Please return exactly the lines below that run from the line with "Task: Choose the" through the end of the listing, both included, but not the pictures.

▬▬▬▬▬▬

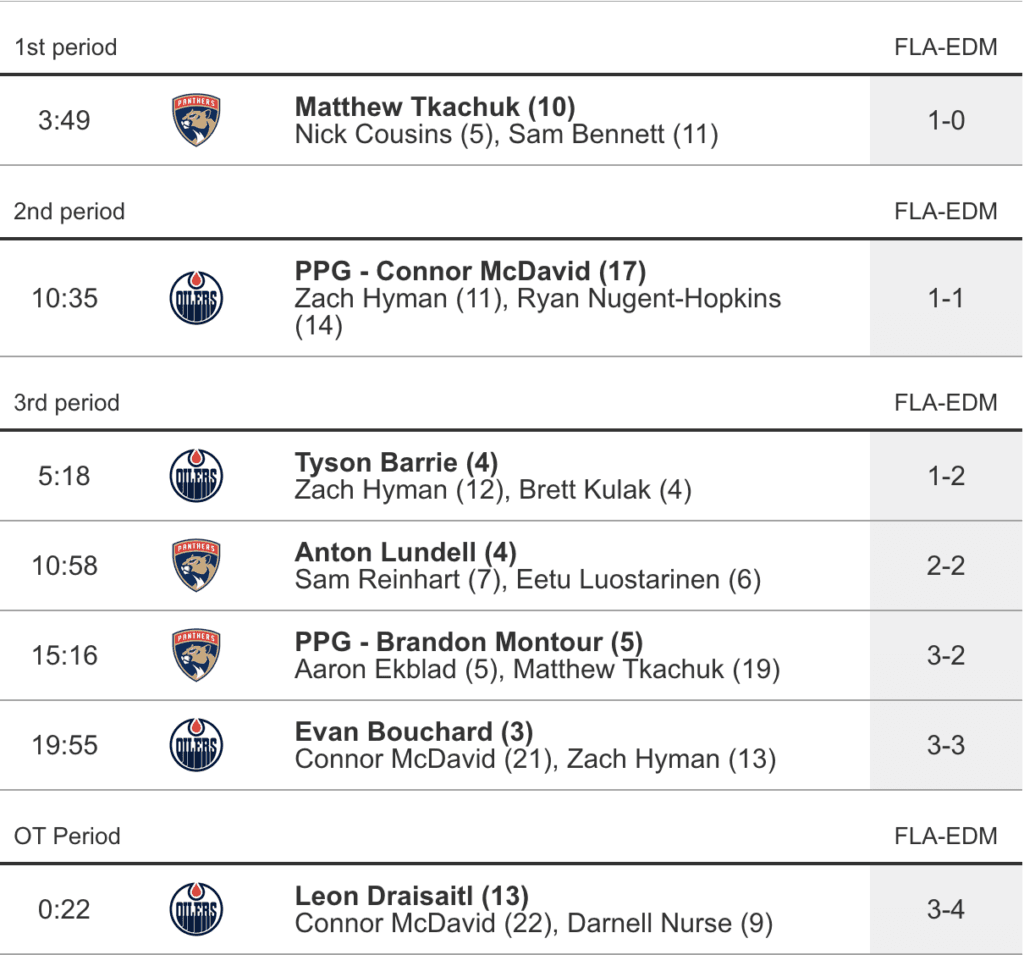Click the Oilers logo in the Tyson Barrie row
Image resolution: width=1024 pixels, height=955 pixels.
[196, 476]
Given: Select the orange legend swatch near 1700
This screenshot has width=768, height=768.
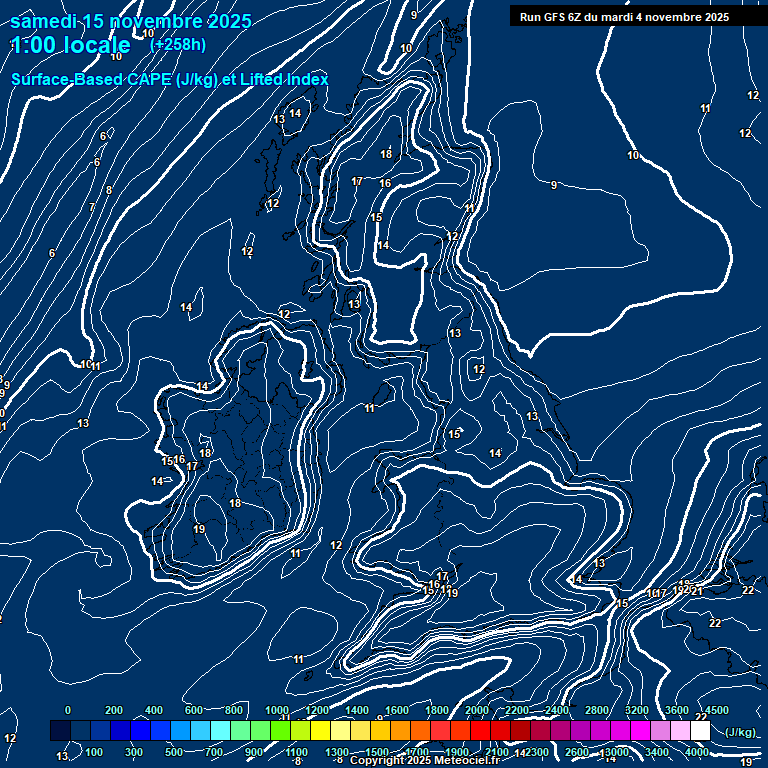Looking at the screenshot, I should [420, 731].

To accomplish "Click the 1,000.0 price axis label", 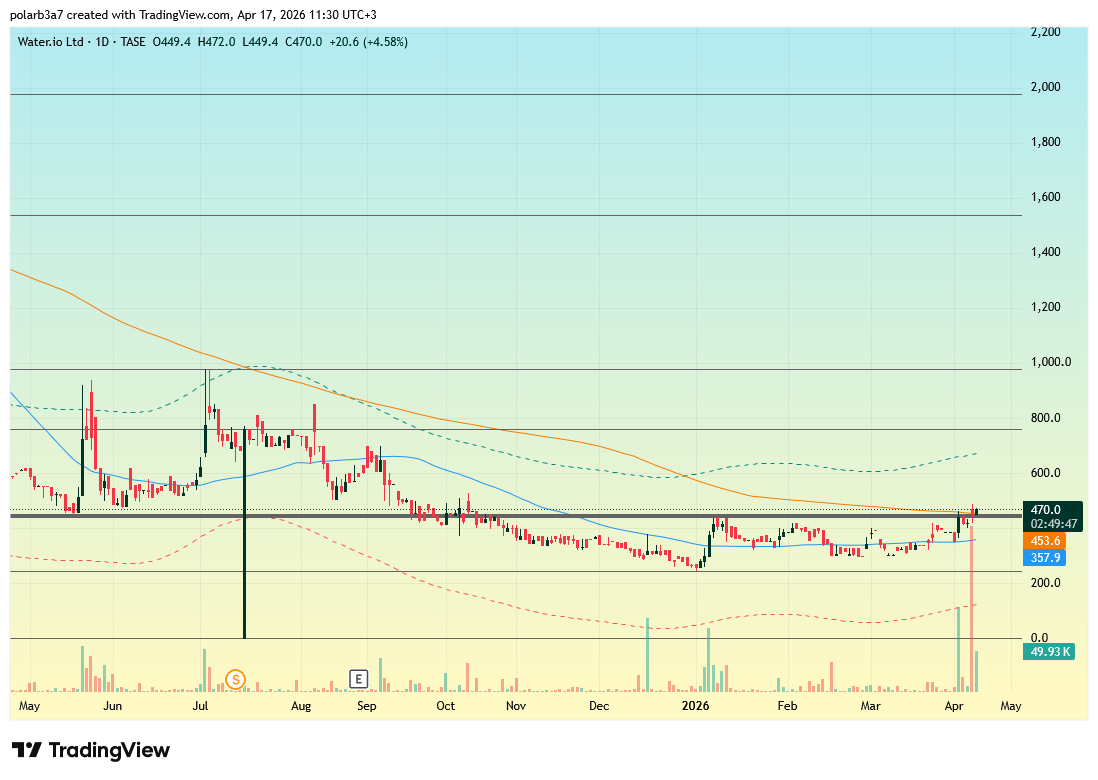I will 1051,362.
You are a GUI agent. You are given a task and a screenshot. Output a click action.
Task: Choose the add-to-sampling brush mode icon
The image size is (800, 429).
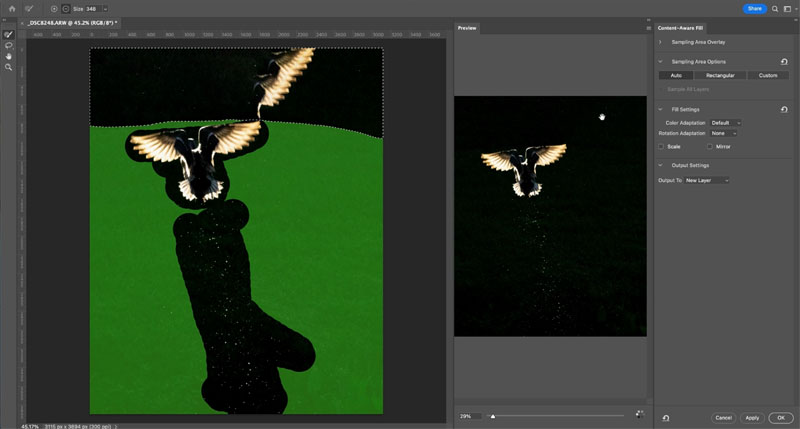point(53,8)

▬▬▬▬▬▬

▶ **ANSWER BOX**
Task: Choose the add-to-sampling brush mode icon
The image size is (800, 429).
point(53,8)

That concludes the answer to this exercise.